Let’s be honest here. Not all Australians need financial advice. It’s a perfectly nice idea, but one that in practice has failed miserably.
Advice is accessible to those who can afford it. Which is no different to basically any other product or service. If you can afford it, you can buy it. If you can’t afford it, bad luck.
But unlike other services available on the open market, financial advice has been carted about from one inquiry to the next like some unattainable sorcery that only the rich consume and the rest of us can only hope to access. It had been pulled apart and put back together so many times that most Aussies couldn’t explain what financial advice is. Some call it life insurance. Others see it as a scam.
It’s not advisers calling for their services to be more affordable and accessible. It’s the bureaucrats, banks, super funds, and public servants who want to scale it into the stratosphere.
This week, Michelle Levy told the AFR Super and Wealth Summit that no matter what reforms are made, there will never be enough advisers for everyone to get the advice they need.
“Advice is episodic,” she said, “so we need a diversity of providers and the obvious candidates are the people that look after our money or lend us money.”
Crikey! Did Ms Levy miss the royal commission? The people who lend us money are probably the worst candidates to provide advice.
For a start, the royal commission uncovered systemic levels of fees being charged for no advice whatsoever. The problem was so extensive that it has become known as the ‘fees for no service’ scandal. At last count, the ‘people who lend us money’ have repaid $1.6 billion in fees for no advice.
How exactly are things going to change if banks begin providing advice again? Perhaps they have new tech platforms that alert them if a dead person is racking up life insurance premiums.
The whole idea is laughable. Financial advisers have been through the ringer with FASEA, regulatory changes, and huge increases in the cost of compliance. It’s an industry that is being regulated to death. Now Michelle Levy wants “to encourage banks and other institutions to use the information they have to advise their customers”.
But recent history has shown that this creates a great big mess. When the people making the widgets are able to advise you on which widget to buy, it doesn’t end well.
As the industry is dragged through yet another inquiry, the different perceptions of advice are becoming clearer.

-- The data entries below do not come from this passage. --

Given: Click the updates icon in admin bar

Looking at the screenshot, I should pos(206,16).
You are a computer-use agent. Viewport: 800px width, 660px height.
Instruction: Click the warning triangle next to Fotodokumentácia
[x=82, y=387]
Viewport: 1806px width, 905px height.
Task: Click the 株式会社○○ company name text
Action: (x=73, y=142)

On one side, you have financial advisers who help their clients every day and know exactly what the value of advice is. They know it is expensive and inaccessible to some and they know why — because it’s valuable.
Then you have the other group, the ‘people who lend us money’, who have a very different idea of what financial advice is. To them, it is a product on a shelf to be flogged at scale. They are leading the charge to make advice more affordable and accessible — because it makes it easier to sell!
Banks, super funds, and other major financial intuitions are built on a sales model that is based on volume. They have no business giving advice to anyone.
Advisers provide advice. Let the widget makers continue making their widgets.




The Hayne train wreck had the opportunity to split Advice and product.
He failed.
And now the big power brokers of Industry Super who own the Labor Party & the Banks who own the Liberal Party are using their political ownership to try to Flog more product than ever.
No doubt another disaster in the making.
No doubt both Industry Super & the Banks will yet again blame Real Advisers for the future disaster they make.
What an absolute basket case.
Yep, who wants to eat drive thru when they can have silver service.?
This is the most pertinent, insightful and correct opinion on the Financial Advice Industry and the advice space this year. Please keep it up James.
There are two different arguments here (1) can a vertically integrated organisation that has a vested interest in you taking their product provide unbiased advice? (2) does 90% of the compliance obligations financial planners encounter improve the outcome for the clients?
Short answer to both is no. Let’s not however confuse the two arguments. Advice can be made more affordable without reverting back to vertically integrated models.
Hear, hear!
Though 80% of the compliance could be removed if other things such as individual licensing are implemented. Then it would be more affordable and no Royal Commission. Has there ever been a Royal Commission into the legal industry?
100% spot on!
Thank you James Mitchell – for writing what every Professional Adviser is thinking right now. We may not hold the balance of power, but there are plenty who can see the truth and we need people like yourself right now with the loudest voice, and help us fix this legislative mess once and for all.
Agree.
Most people require a bit of help to start a super pension and check their centrelink entitlements when the time comes. Very arguably they should have had adequate insurances during their working life. Most pay off their home loan before they’ve retired. They’re the big issues.
More advanced strategies are not for everyone, just really the mass affluent who can afford to pay for advice.